« En vérité en dînant chez Mme M… vous en êtes tout près. Je vous demande pardon de vous dire si vivement ce que je pense, mais je ne sais pas dire autrement quand j’éprouve de la peine. Et je suis si triste, si triste. Je ne vous1 répéterai plus : Restez ce que vous étiez, sérieux et grave. Vous n’y pensez plus. Mon ami, vous allez déchoir et vous me causez une vive peine ! Adieu, adieu. »
La mercuriale était vive, aussi vive que peu méritée. Guizot ne s’en offensa pas. Il mit même son habituelle et patiente douceur à en démontrer l’injustice. Elle lui valut de tendres regrets.

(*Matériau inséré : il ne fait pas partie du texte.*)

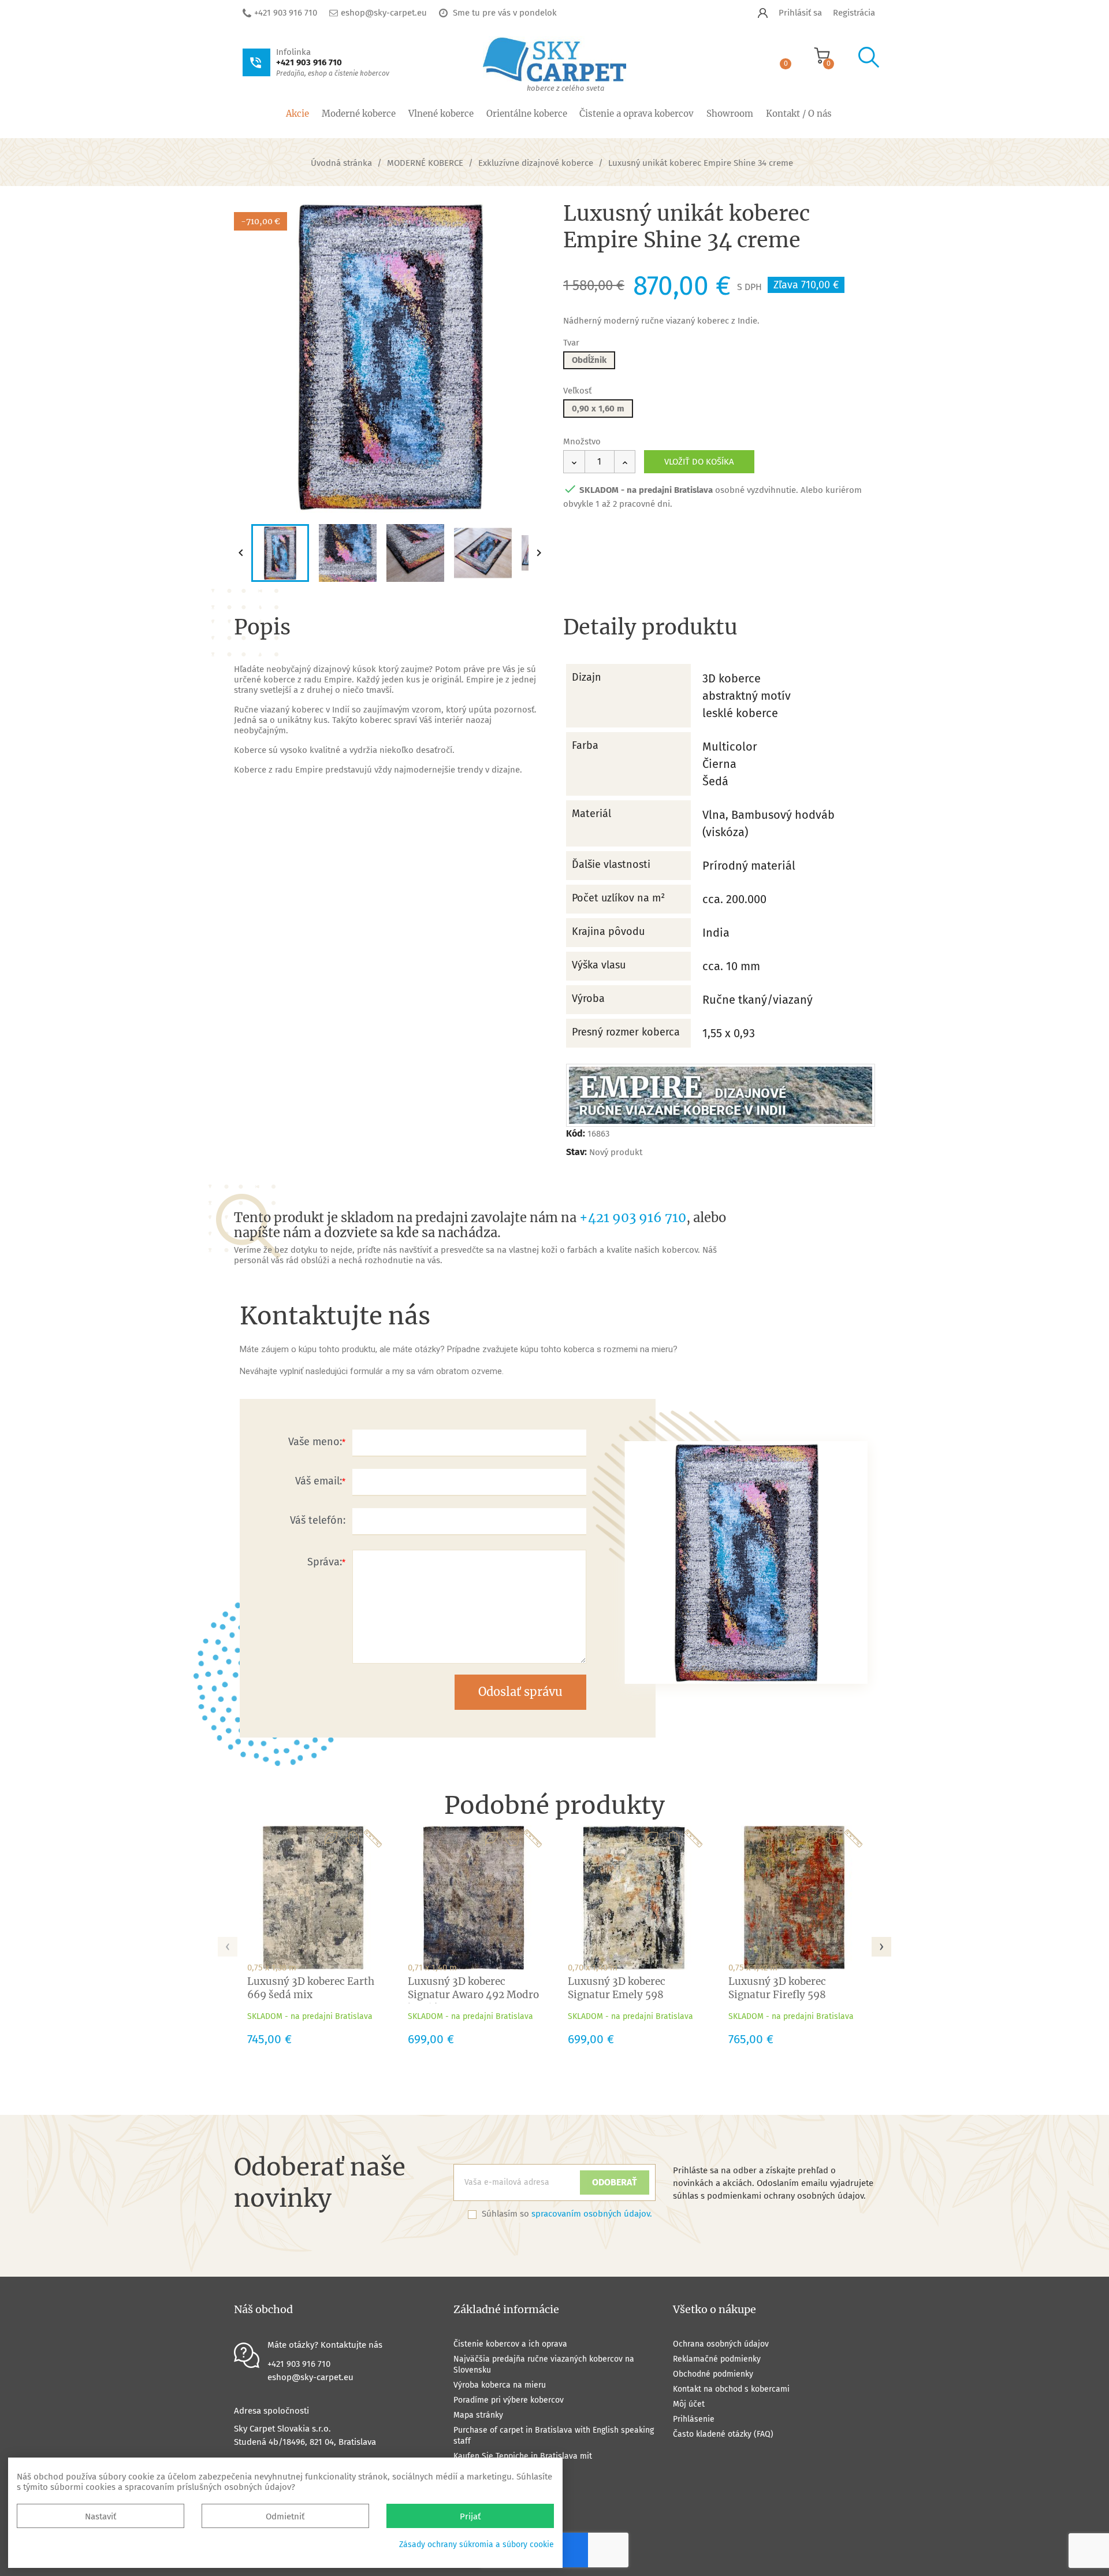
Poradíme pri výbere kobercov (508, 2400)
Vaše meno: (315, 1441)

« 7 avril. — Je viens de recevoir votre lettre. Le cœur m’a faibli en l’ouvrant, et j’ai fondu en larmes en la lisant, en lisant la fin. Des larmes de tendresse, de reconnaissance. Vous êtes si doux, si bon, si indulgent, car j’avais été vive ; mais vous avez si bien compris pourquoi ! Vous avez l’esprit bien grand, bien haut, jamais votre supériorité ne m’a autant frappée qu’aujourd’hui. Vous ne savez pas tout ce que vous venez d’ajouter à ce qu’il y avait pour vous dans mon cœur. Ah ! si je pouvais vous le dire, vous le montrer, vous seriez content. »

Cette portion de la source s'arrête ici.